# What to produce:
Only the lines from the one containing "Task: Click the Kairat Academy club crest" through the end of the records should be retyped, exactly and including both ends; pictures stay out.

(Stored items)
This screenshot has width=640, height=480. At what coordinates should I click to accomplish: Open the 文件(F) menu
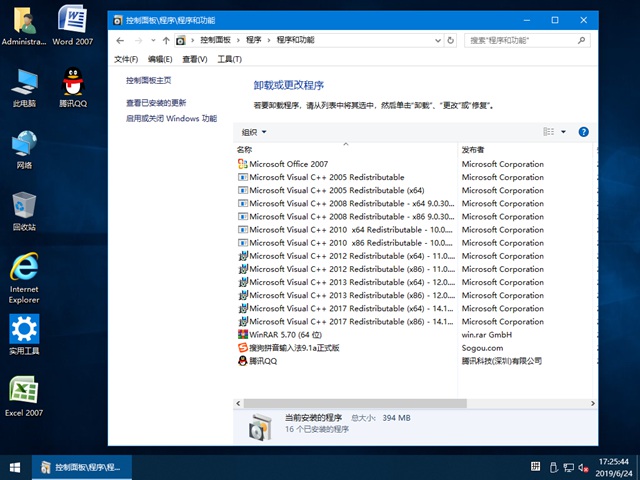(x=126, y=59)
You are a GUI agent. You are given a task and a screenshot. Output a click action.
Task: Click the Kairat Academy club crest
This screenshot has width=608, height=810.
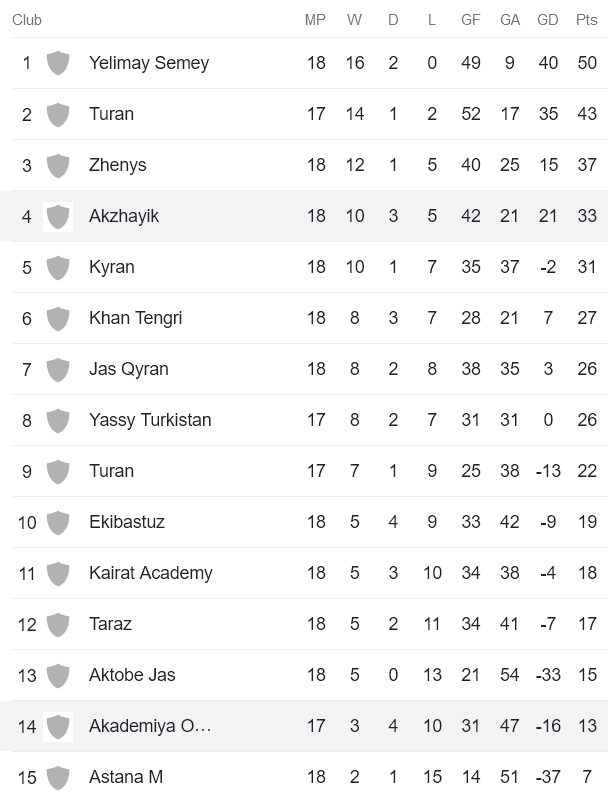pyautogui.click(x=57, y=573)
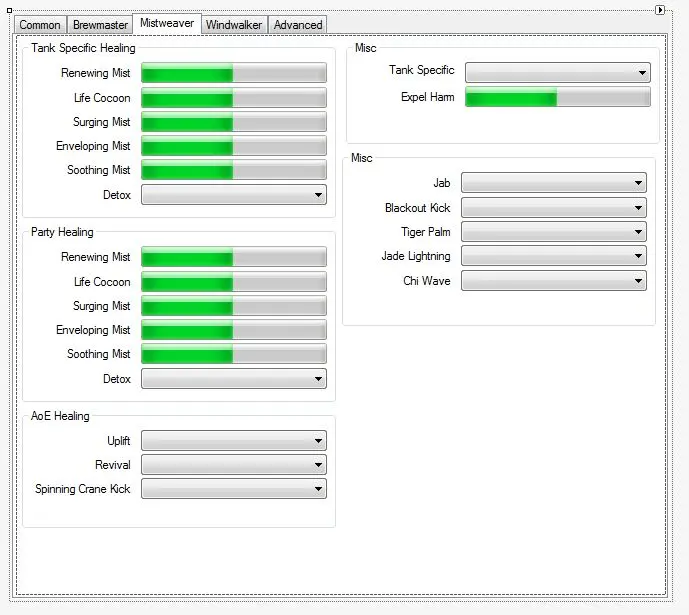Switch to the Common tab
689x615 pixels.
[41, 25]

# Exercise result:
Task: Click the Kairat Academy club crest
This screenshot has width=608, height=810.
pyautogui.click(x=57, y=573)
Switch to the Common tab
689x615 pixels.
[41, 25]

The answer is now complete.